23. In addition the contents of the documents are internally inconsistent. The “Punch” internet article relied upon by the ORAC is dated Sunday 24th February 2008 and is considerably more measured in terms than the rather lurid descriptions contained in the other newspaper articles. It states that the rehabilitation game was uncovered and its manager was arrested “on Friday”, i.e. Friday 22nd February 2008. The applicant’s brother’s death certificate states his date of death as 8th February 2008, his cause of death as “brief illness” and states the duration of illness as two weeks. The purported police report dated 8th February 2008 says “he was sick for a period of some weeks in his house at Oloore’s residence during the time of arresting suspects at the above mentioned residence”. The death certificate and police report accord generally with each other but they do not tally with the Punch article. None of the documents identify the applicant or her partner and while the newspaper articles outline allegations of many crimes committed at the named centre in quite sensational terms, they do not link those crimes to any cult. The newspaper extracts do no more than describe the discovery of misguided and particularly cruel treatment of people with addiction and mental health problems. Nothing in any document placed the applicant or her then unborn children anywhere near the arrested operators of the so called rehabilitation centre.

24. Given the nature of the documents furnished, the Court takes the view that there was no duty on the Tribunal Member to expressly outline their content or to explain why he did not attribute weight to them.
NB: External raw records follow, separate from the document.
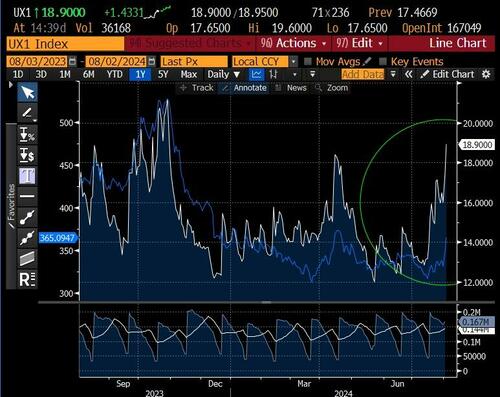
Task: Toggle the line chart type button
Action: click(x=256, y=74)
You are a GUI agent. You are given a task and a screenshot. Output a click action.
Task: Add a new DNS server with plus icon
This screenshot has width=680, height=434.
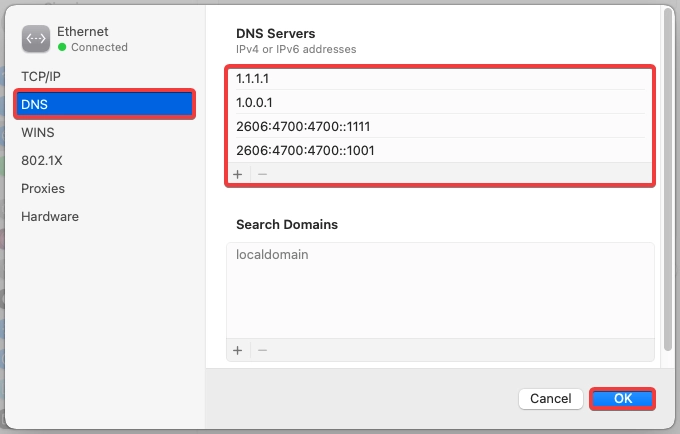click(238, 174)
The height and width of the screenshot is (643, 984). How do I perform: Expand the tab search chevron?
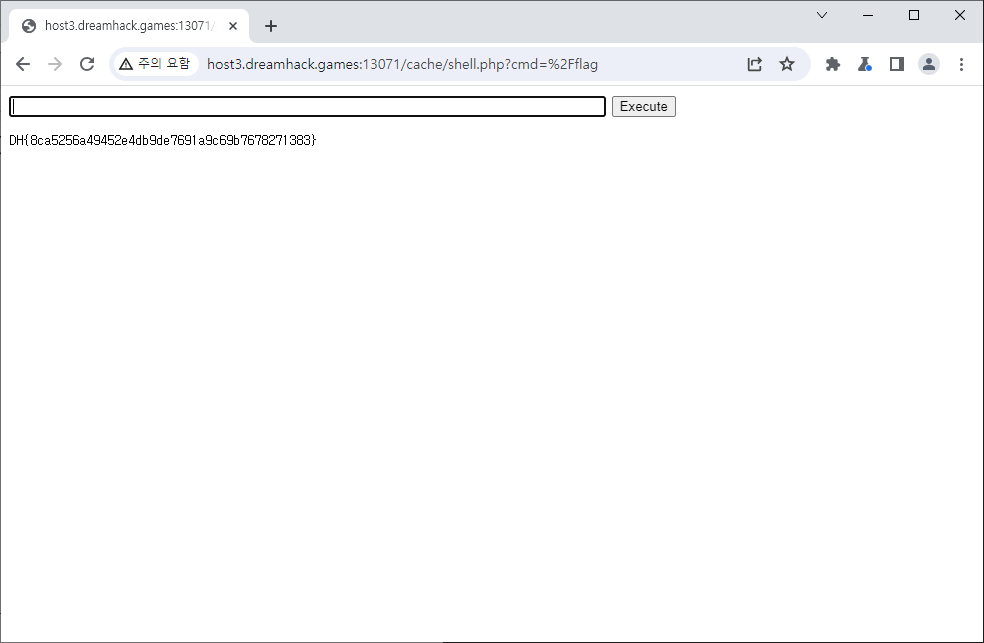coord(822,15)
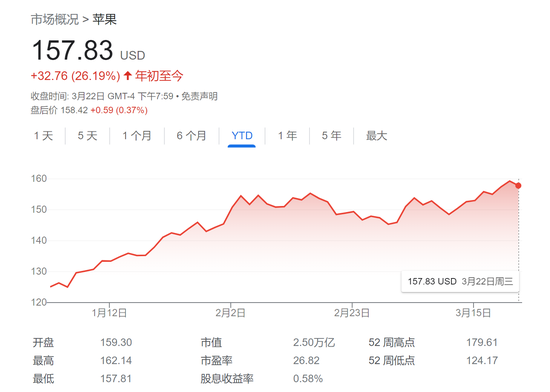Click the red endpoint dot on chart
Screen dimensions: 550x392
pyautogui.click(x=518, y=185)
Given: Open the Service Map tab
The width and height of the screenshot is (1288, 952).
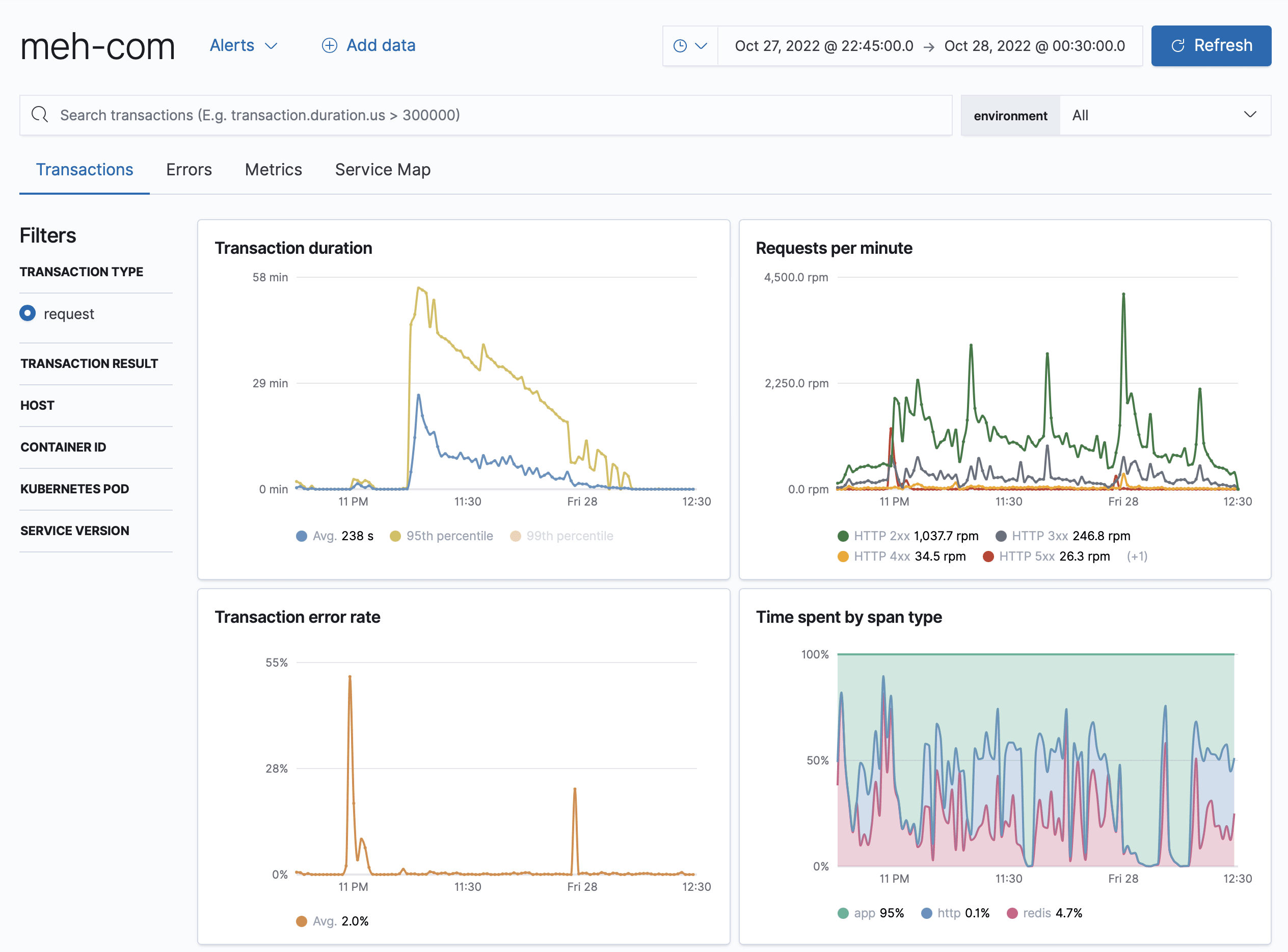Looking at the screenshot, I should [x=383, y=169].
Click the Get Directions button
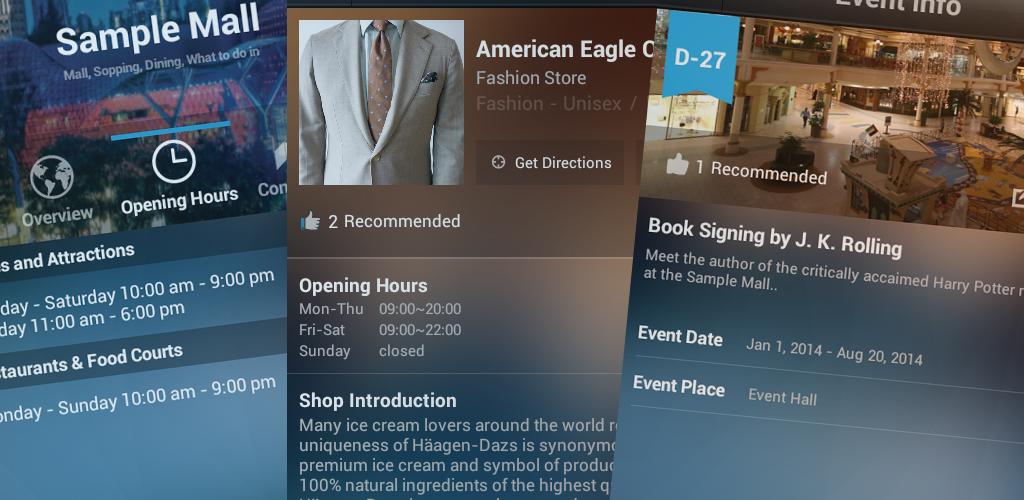 pos(550,163)
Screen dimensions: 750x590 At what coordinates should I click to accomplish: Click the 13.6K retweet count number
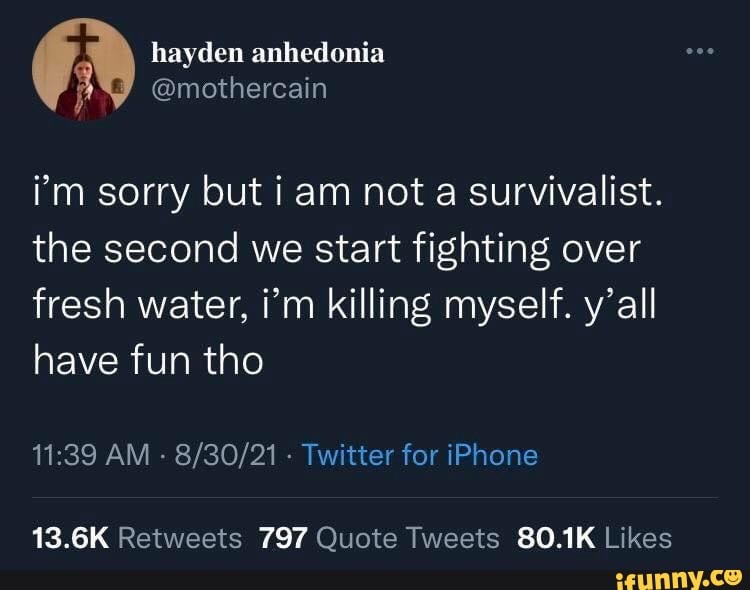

25. While the Court permitted the argument on the failure to consider documents to be heard without prejudice to the respondents, it became clear that the argument had no weight and could not be considered as establishing substantial grounds for impugning the lawfulness of the appeal decision or of being of such force that in the interests of justice the amendment of grounds should have been permitted. Similarly, there is no substance to the argument relating to the failure to establish the identity of the applicant. The argument is not assisted by reliance on Voga as that case had particular and unusual facts. The applicant claimed to be the wife of a deposed Fon in Cameroon who had been murdered. Establishing her identity was key to assessing her credibility as the incident involving the murder of the Fon was established. She submitted documents which, if verified, were capable of corroborating her connection with the murdered Fon. In this case the applicant’s personal identity was not disputed, the event of the arrest of a man in charge of a rehabilitation centre was not disputed and the Tribunal Member even accepted that the applicant was at the centre. The Tribunal Member found it simply not credible that a person who was aware that an active police investigation was taking place and knew that key players had been arrested and detained and had herself been interviewed by the police would not report the additional threat to her and her unborn child.

26. In sum, while the decision is notable for its brevity, it cannot on the specific facts of the claim be described as unfair, unlawful, irrational or unreasonable. The credibility findings were well-founded and connected with the applicant’s claim. The finding on state protection was reasonable in light of the applicant’s own evidence and the documents furnished by her, which indicate that the police acted to arrest and arraign those responsible for crimes against “inmates” at the rehabilitation centre. As the applicants have not established substantial grounds for the contention that the decision ought to be quashed, they do not require leave to amend their statement of grounds. The application does not succeed.